═══ SOURCE EXTRACT ═══

Recently, Jeannette Mills, BGE's Chief Customer Officer, penned an op-ed to the Patch regarding BGE's reliability. Mills mentioned that "during severe thunderstorms, the vast majority of the outages are caused by tree limbs, or in many cases, entire trees, coming into contact with our power lines".
This leaves the impression that BGE's problems are weather related. However, BGE is hiding behind the Derecho to mask serious problems with its reliability. BGE's reliability numbers are much worse than the national medians.
It's a little wonky, but there are standards by which to measure a utility's reliability performance. Those measures are "SAIDI", "SAIFI", and "CAIDI":"SAIDI" stands for System Average Interruption Duration Index, "SAIFI", stands for System Average Interruption Frequency Index, and "CAIDI", which stands for Customer Average Interruption Duration Index (see the attached pdf "BGE DECLINE in Reliability since DeReg" for definitions of these terms.)
These standards clearly show that BGE's reliability is awful, and ranks in the bottom quartile of utilities, when compared to a baseline of coop owned utilities. BGE is an investor owned utility (IOU), but there's no reason why it's reliability should be worse than a utility responsible to its members like a coop.
Let's walk through the numbers to see just how bad BGE is.
SAIDI is computed by adding all the hours of outages during the year, then dividing by the number of customers. SAIFI is measured by totalling the number of outages in the year, and dividing that amount by all BGE's customers. CAIDI is arrived at by dividing SAIDI by SAIFI.
Attached are BGE's Reliability Reports filed with the Public Service Commission for the years 2003 through 2008 (see the attached pdf "BGE Reliability Reports", 2003 through 2008 [the "2009" Report is for 2008- BGE sent it over as 2009]).
I put together a spreadsheet using those BGE Reliability Reports (see the attached pdf "BGE DECLINE in Reliability since DeReg"), with SAIDI, SAIFI, and CAIDI numbers for the 2003 through 2008 years: you can find these numbers- both for "all interruption data" and "all interruption data minus major event interruption data" on pages 1 or 2 of each year's BGE's Reliability Reports.
I then compared the BGE Reliability Report values to nationwide medians, as listed by Wikipedia. When not considering "major events", BGE's SAIDI measure was 254% worse than the national median. It's SAIFI value was 52.73% worse than the national median. It's CAIDI value was 133.09% worse than the national median ("BGE DECLINE").
It's clear that, even when taking out the impact of big storms, BGE's reliability is terrible.
Ms. Mills then talks about "RM 43", a rule the PSC recently adopted which is ostensibly designed to improve BGE's reliability: For more than a year, BGE, Maryland’s other utilities and other key stakeholders worked with the PSC as it developed regulations as required by the 2011 Maryland Electricity Service Quality and Reliability Act. These regulations, called RM 43, went into effect on May 28, 2012 and include standards intended to enhance electric reliability through a number of methods, including the increased management of trees and vegetation near power lines.
Despite Ms. Mill's assurances, customers of BGE will continue to experience long outages and much frustration-even with RM 43 in place. That's because, according to RM 43- which has been converted into COMAR 20.50.02.12(D), BGE's numbers for SAIDI are only going to reach 3.44 hours per year in 2015. (see the "dsd.state.md.us/comar" link, chart).

═══ INPUT DATA ═══

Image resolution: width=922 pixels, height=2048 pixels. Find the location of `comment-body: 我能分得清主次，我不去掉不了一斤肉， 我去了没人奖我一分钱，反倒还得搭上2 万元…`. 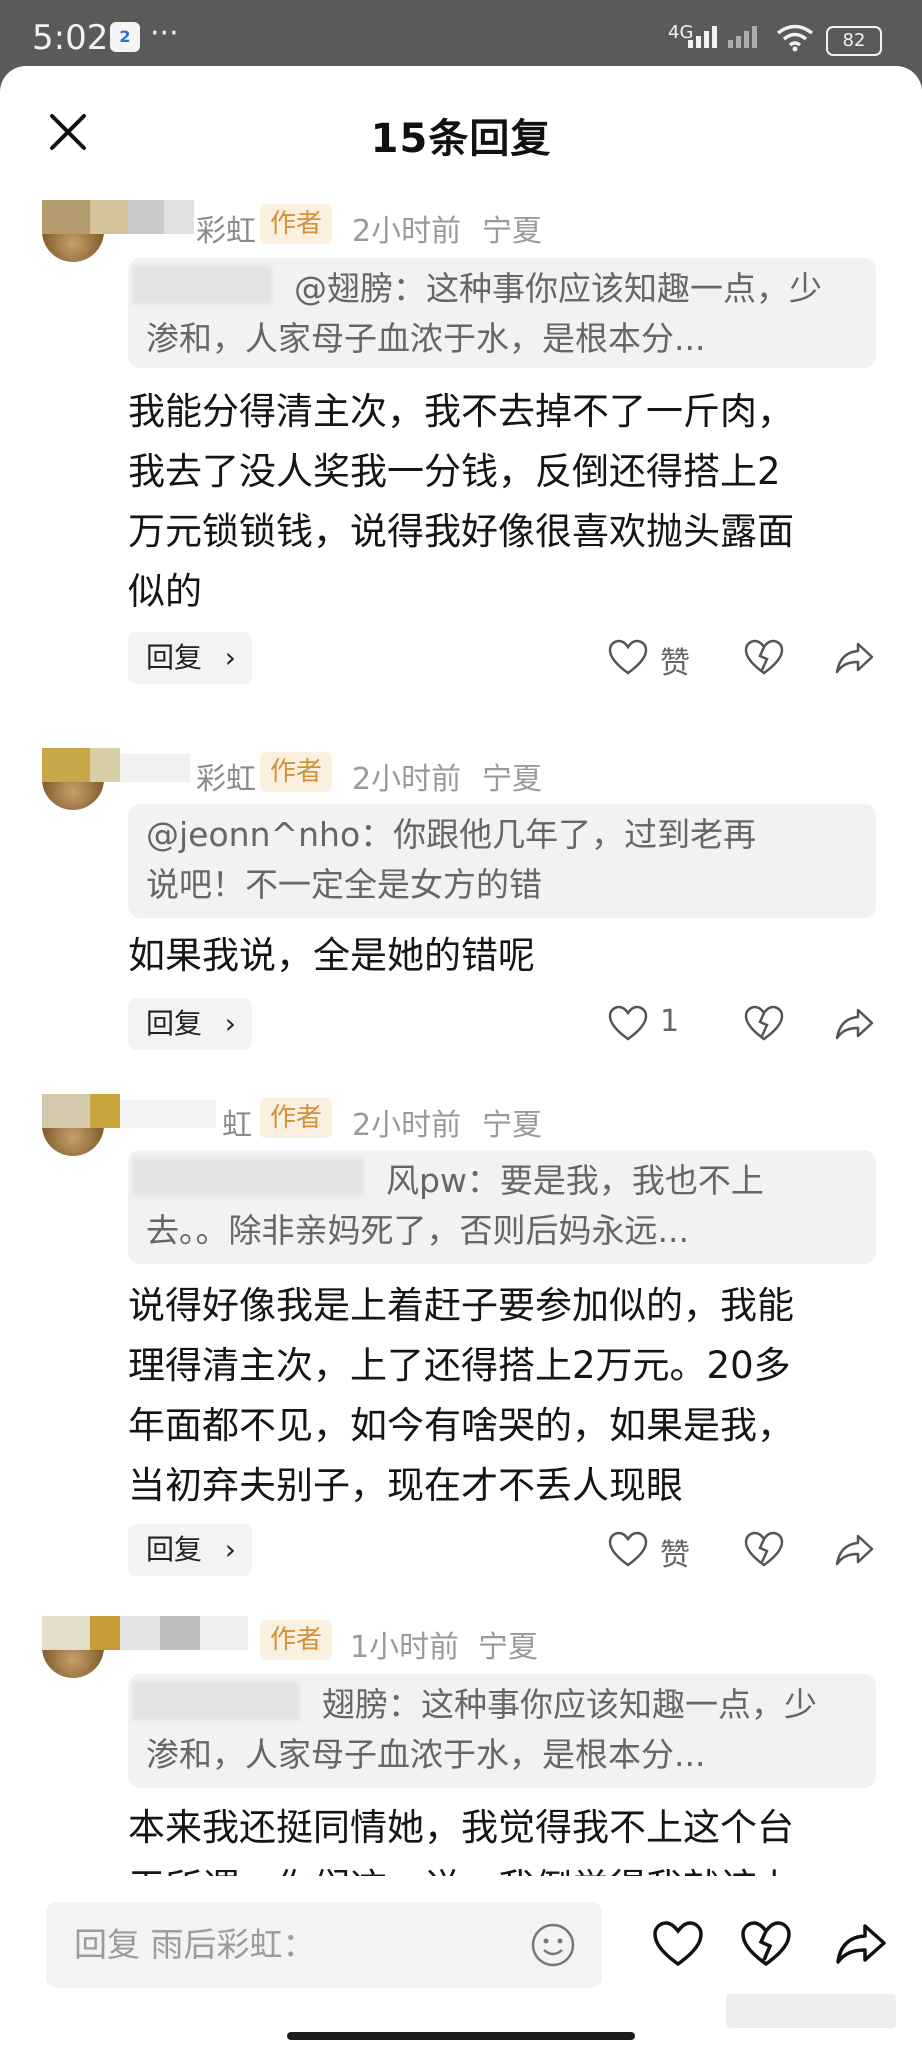

comment-body: 我能分得清主次，我不去掉不了一斤肉， 我去了没人奖我一分钱，反倒还得搭上2 万元… is located at coordinates (508, 502).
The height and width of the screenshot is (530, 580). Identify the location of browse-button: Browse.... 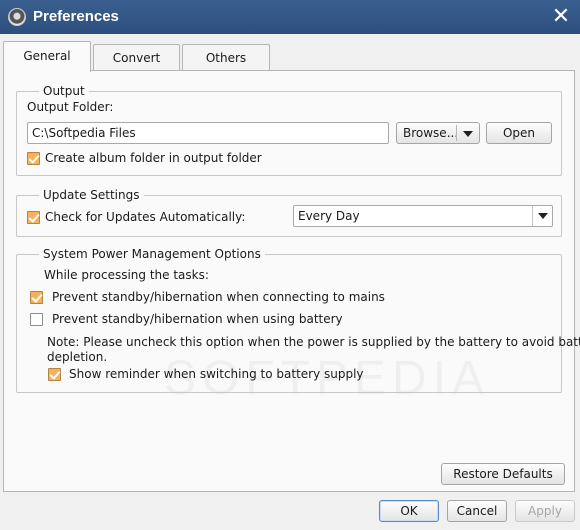
(438, 133).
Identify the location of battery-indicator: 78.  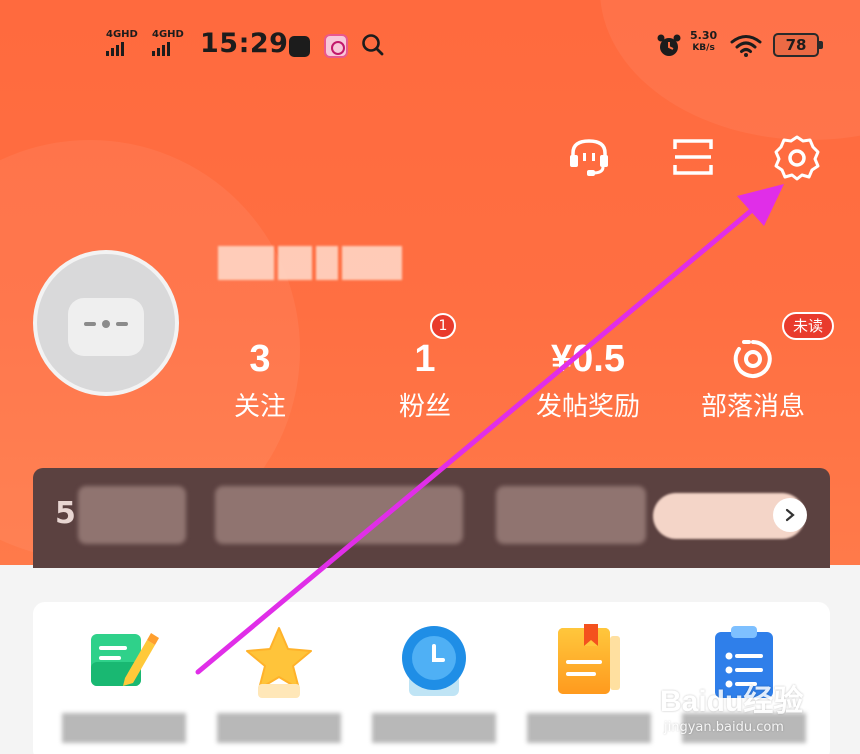
(798, 45).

═══

* **ACTIVITY 1**:
In the op-ed on BGE's reliability, how much worse than the national median was BGE's SAIDI when major events were excluded?
* **ACTIVITY 2**:
Reproduce the passage of the op-ed on BGE's reliability that opens with the words containing "These standards clearly" and closes with "SAIDI by SAIFI.".
* **ACTIVITY 3**:
Write the next part of the op-ed on BGE's reliability, picking up after its final sentence.

* **ANSWER SPACE 1**:
It was 254% worse than the national median.

* **ANSWER SPACE 2**:
These standards clearly show that BGE's reliability is awful, and ranks in the bottom quartile of utilities, when compared to a baseline of coop owned utilities. BGE is an investor owned utility (IOU), but there's no reason why it's reliability should be worse than a utility responsible to its members like a coop.
Let's walk through the numbers to see just how bad BGE is.
SAIDI is computed by adding all the hours of outages during the year, then dividing by the number of customers. SAIFI is measured by totalling the number of outages in the year, and dividing that amount by all BGE's customers. CAIDI is arrived at by dividing SAIDI by SAIFI.

* **ANSWER SPACE 3**:
This is a terrible performance level. For example, check out the 40 cooperatively owned utilities SAIDI numbers next (see the "ieee" link, scroll down to page 8; the pages aren't numbered, so count til 8).
This is a listing of 40 coops and their SAIDI measures, by minutes. Coops were used because they are more responsive to their members, and are a pro-consumer standard to measure against investor owned utilities (IOUs) like BGE.
The top quartile (best performing) is at the left. The bottom quartile (worst performing) is at the right. Notice that this SAIDI listing excludes major events. Now, compare the RM 43 level for SAIDI for BGE by 2015, which is 3.44 hours (206.4 minutes). By 2015, the RM 43 level has BGE at 206.4 minutes, which would still be in the 4th quartile of reliability- that's worst quartile- as measured against 40 coop owned utilities. (The 4th Quartile begins at 201 minutes.)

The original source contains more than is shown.